LVO: Well, thank you Ruel. I must admit you have gone far beyond me in philosophy, and perchance theology too, had you chosen to go there. For me, it is enough that I infect my students with the love of truth, and pursue them wherever it might lead, though I for one am quite content with the faith I have in Christ, and if engage in any sort of intellectual skirmish, my goal is to bring the illumination of the Gospel to the subject at hand in the hope that some poisonous weed might turn his intellectual gifts as tools for liberation, empowerment and for fuller humanity.

RFP: It is I who should be tremendously grateful to have you as a mentor full of patience and understanding: an eminent world-class theologian/philosopher and a spontaneous well-spring of immeasurable wisdom, It is a priceless honor and a lofty privilege on my part to always be your humble student.

LVO: Ah, this is the finest accolade I have ever received and will ever receive, and that it should come from the most brilliant mind I have ever had in my life, makes me truly happy indeed.
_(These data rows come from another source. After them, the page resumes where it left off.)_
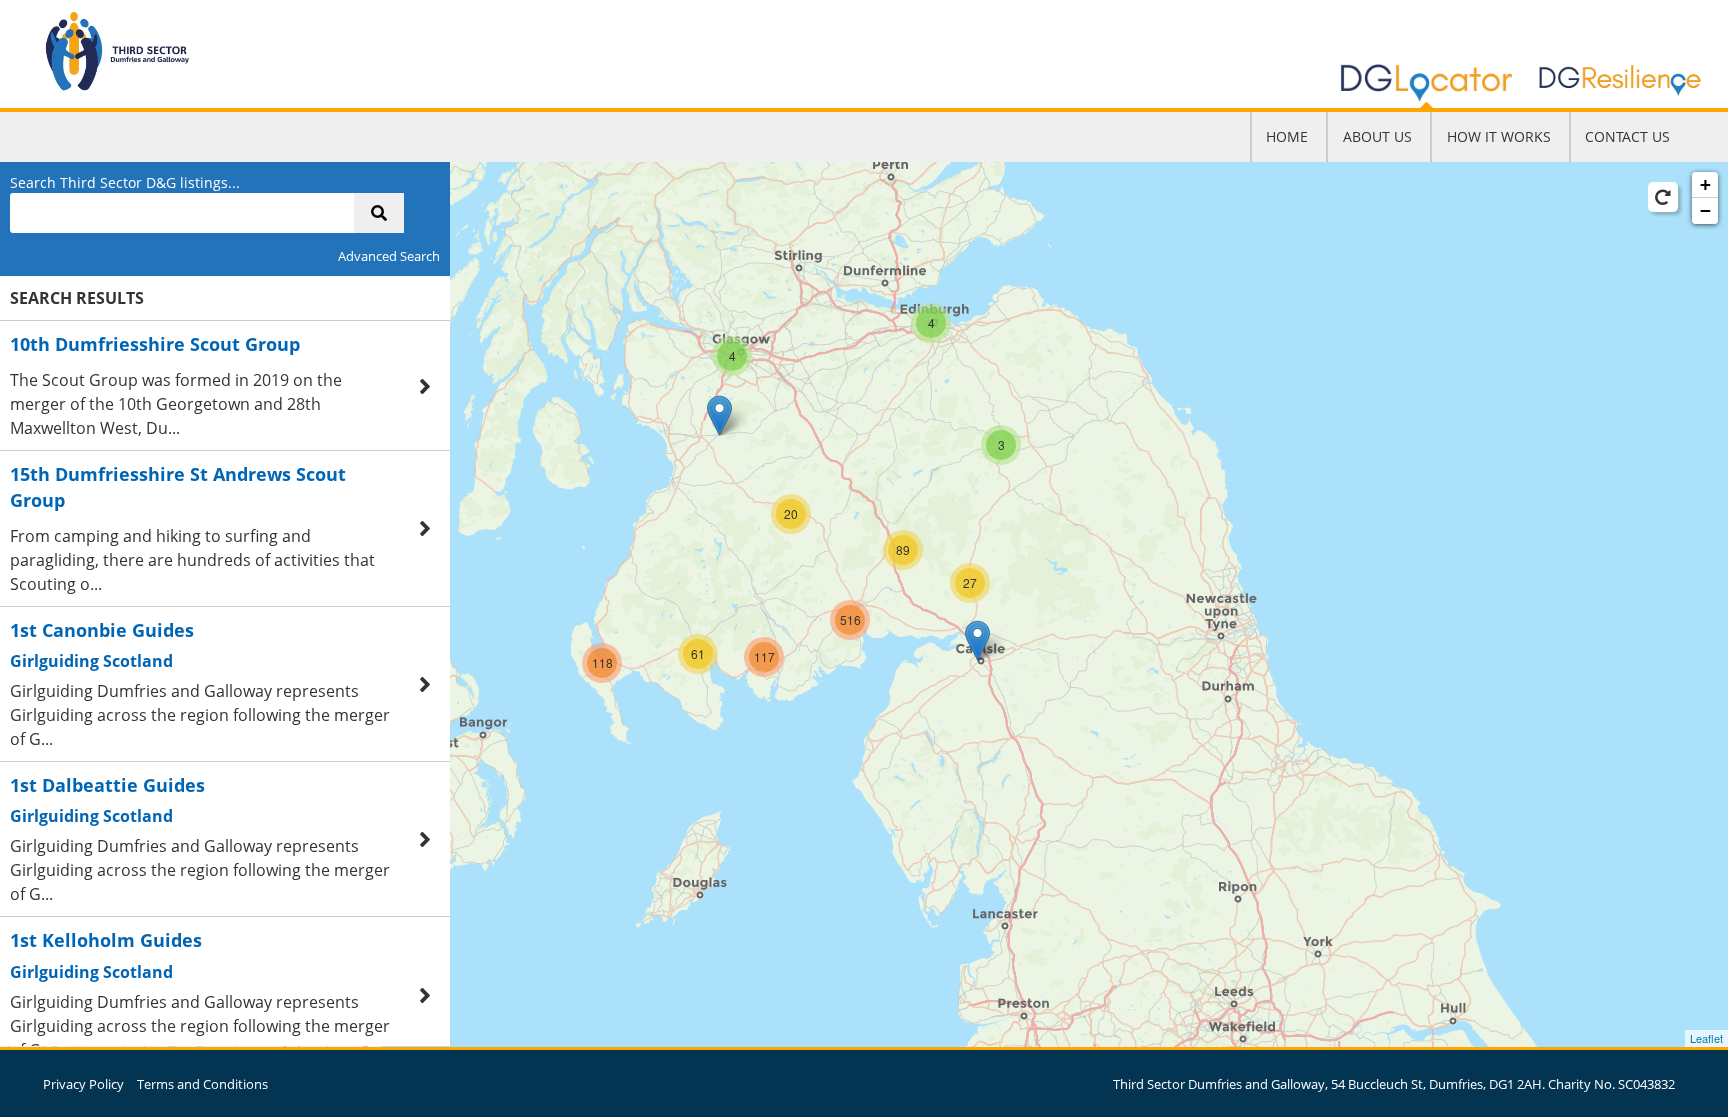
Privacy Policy (83, 1084)
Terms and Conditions (202, 1084)
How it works (1499, 136)
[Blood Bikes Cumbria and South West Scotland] (977, 640)
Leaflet (1706, 1038)
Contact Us (1627, 136)
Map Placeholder (861, 604)
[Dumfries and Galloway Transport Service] (719, 415)
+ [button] (1705, 184)
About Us (1377, 136)
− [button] (1705, 210)
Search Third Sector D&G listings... (125, 182)
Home (1287, 136)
I wish that it were uttered before a wider audience!!! But, NO, much of what you have heard from me was culled from the mind of the great philosopher-theologians, I am a mere sounding board, and you know it. Perhaps I have uttered them as if they were mine, and that would be my greatest crime. However, I truly believe them, and I am trying to live them out, oftentimes with disastrous consequences, but that is OK. My Lord died on the cross; I only dream to die in bed, but not in a hospital bed.